§ Work to be completed
Repeat exactly the lines running from the first line of the data to the line containing "Given: Select the 'I'm sorry.' line", both ends included, and nothing else; drop the pictures.

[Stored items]
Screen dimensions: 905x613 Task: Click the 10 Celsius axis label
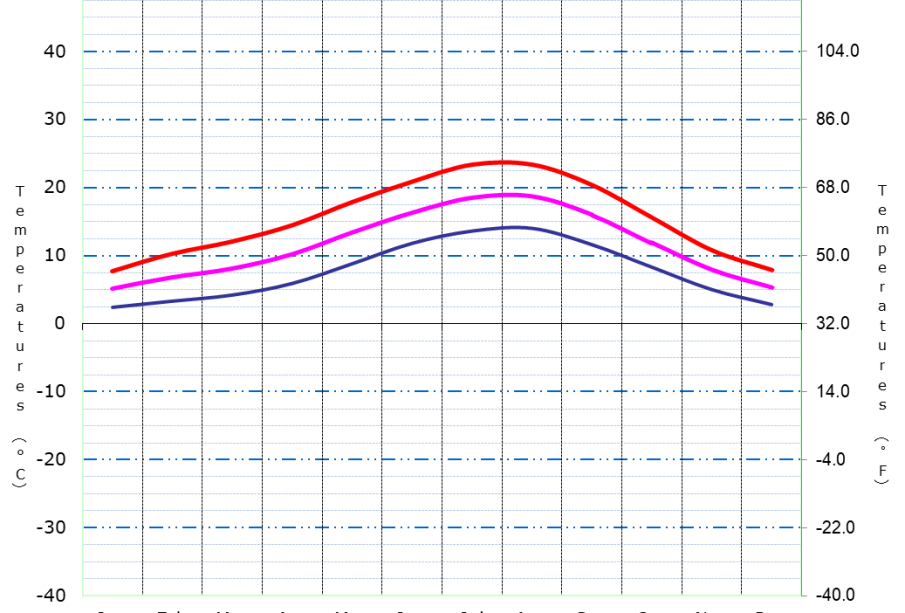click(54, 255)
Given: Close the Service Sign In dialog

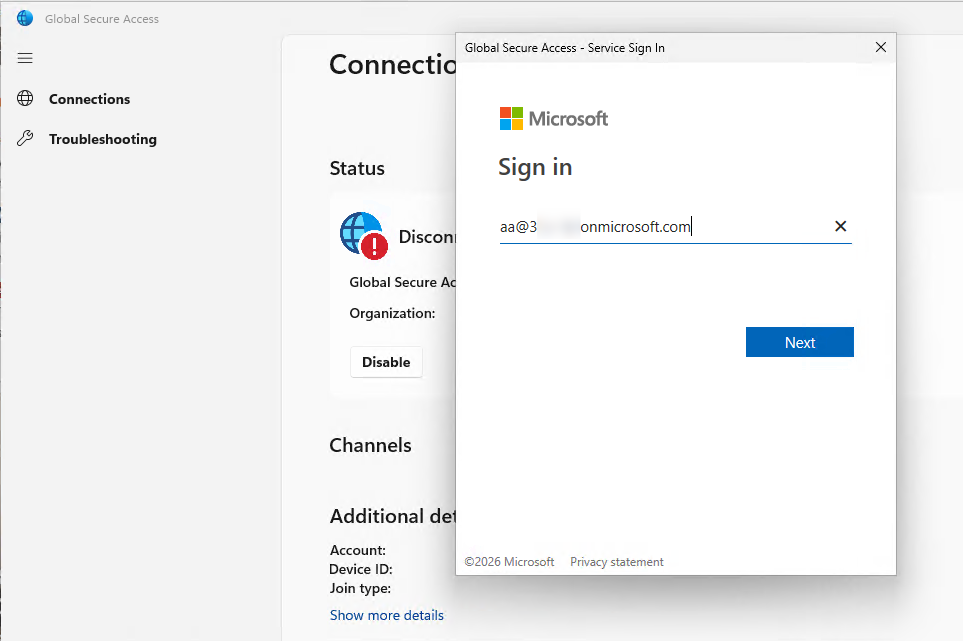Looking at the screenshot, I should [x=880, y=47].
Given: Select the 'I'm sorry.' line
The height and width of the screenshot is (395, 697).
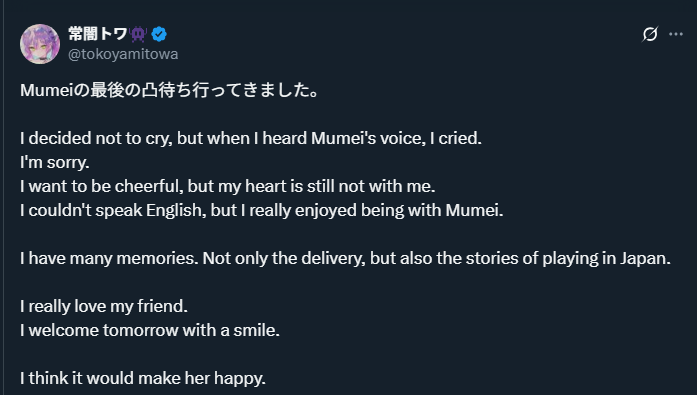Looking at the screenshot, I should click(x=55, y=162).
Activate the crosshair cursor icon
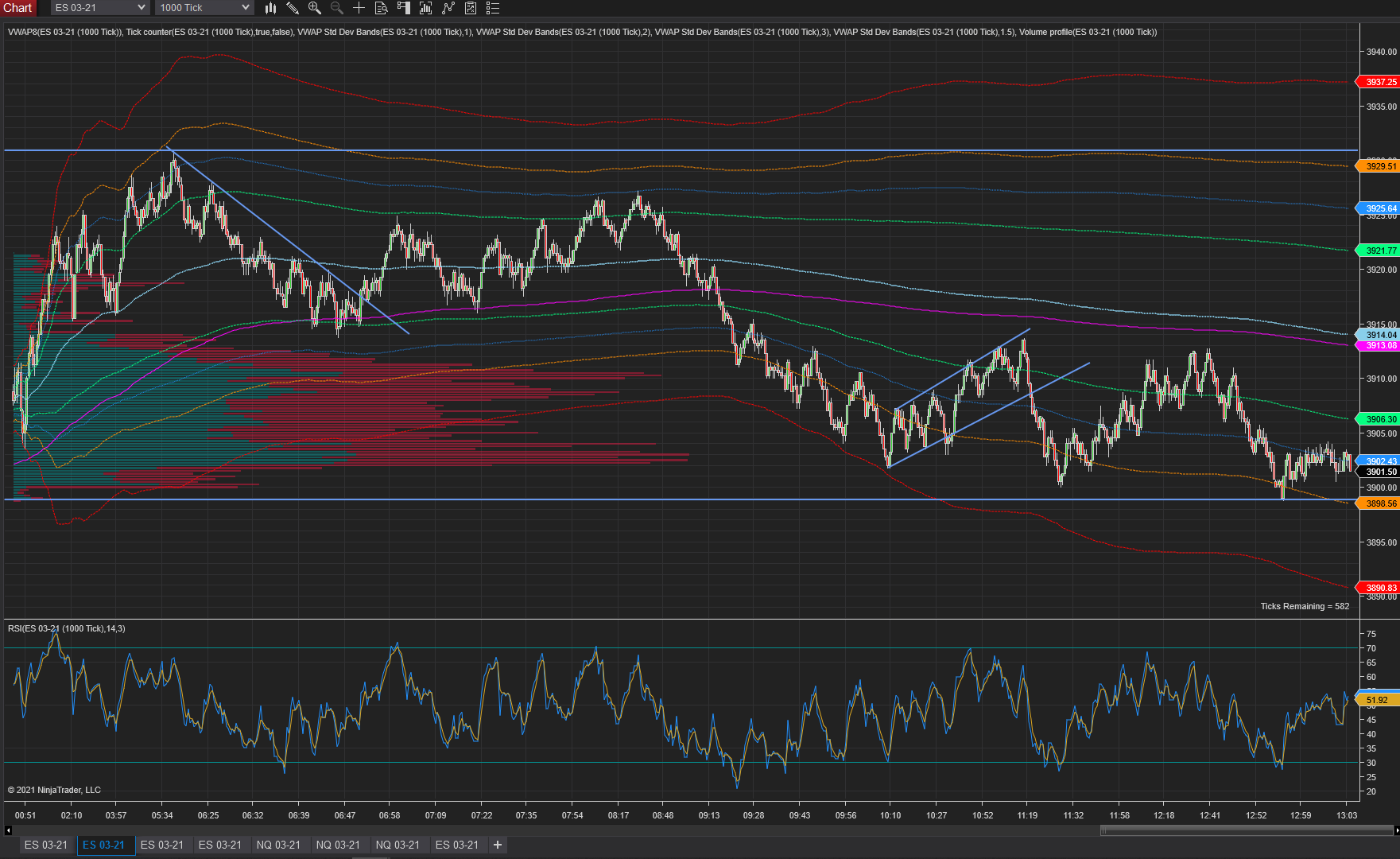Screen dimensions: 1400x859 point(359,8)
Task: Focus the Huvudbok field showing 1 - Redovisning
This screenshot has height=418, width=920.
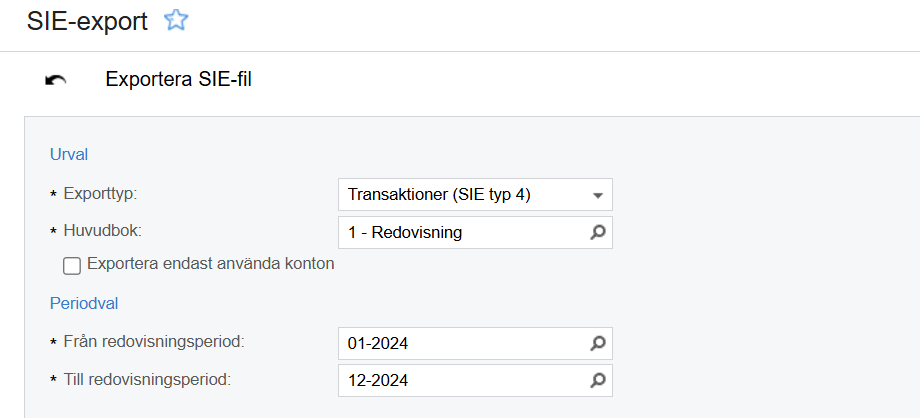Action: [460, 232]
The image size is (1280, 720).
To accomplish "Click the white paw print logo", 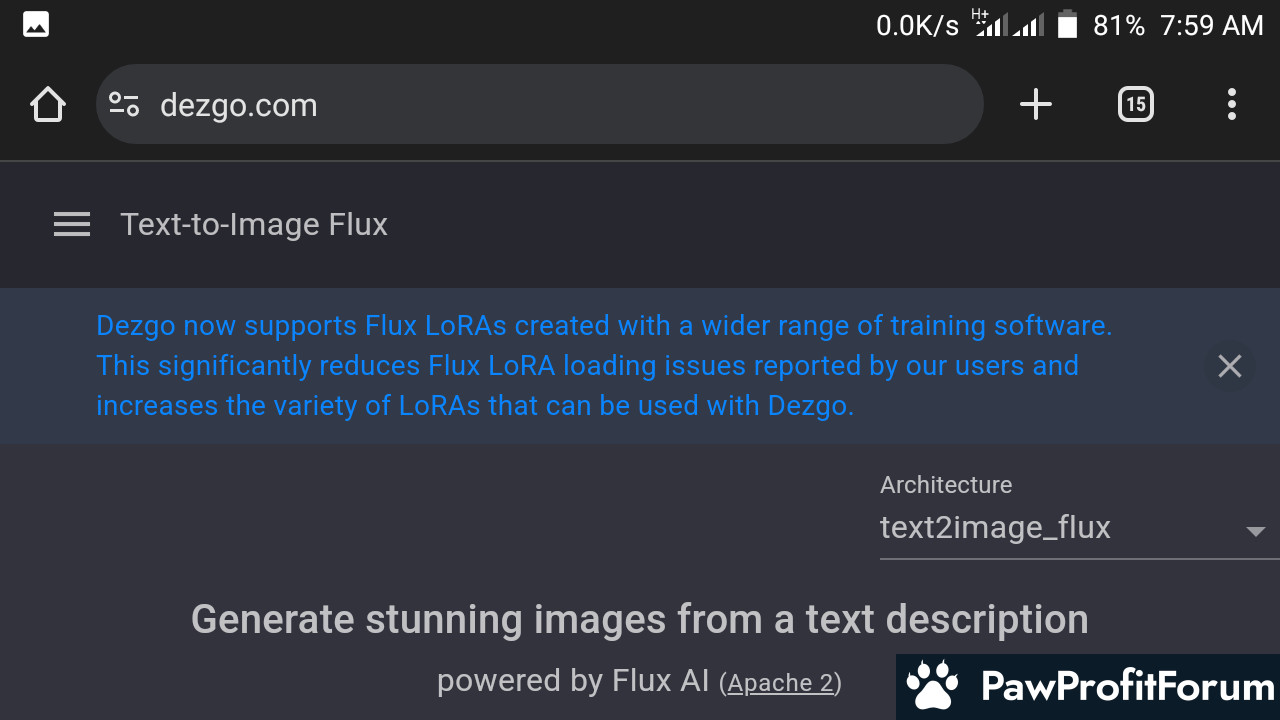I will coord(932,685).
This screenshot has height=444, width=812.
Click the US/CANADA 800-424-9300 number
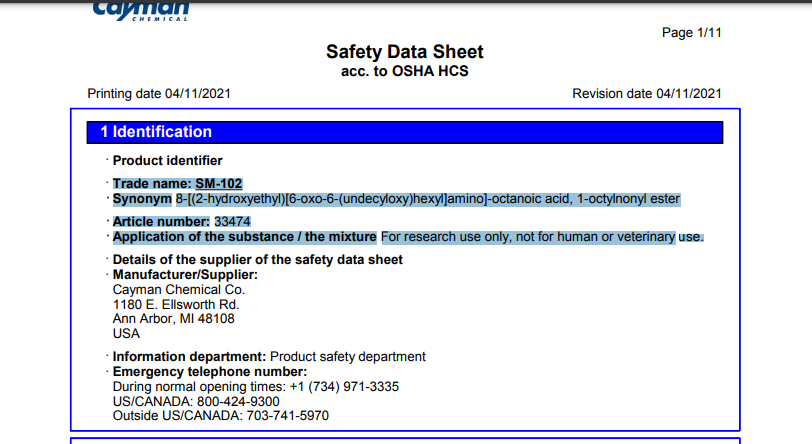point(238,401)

§ Task result
Screen dimensions: 905x613 Task: Click the 10 Celsius axis label
click(54, 255)
Given: Close the Service Sign In dialog

Looking at the screenshot, I should [x=880, y=47].
Given: Select the 'I'm sorry.' line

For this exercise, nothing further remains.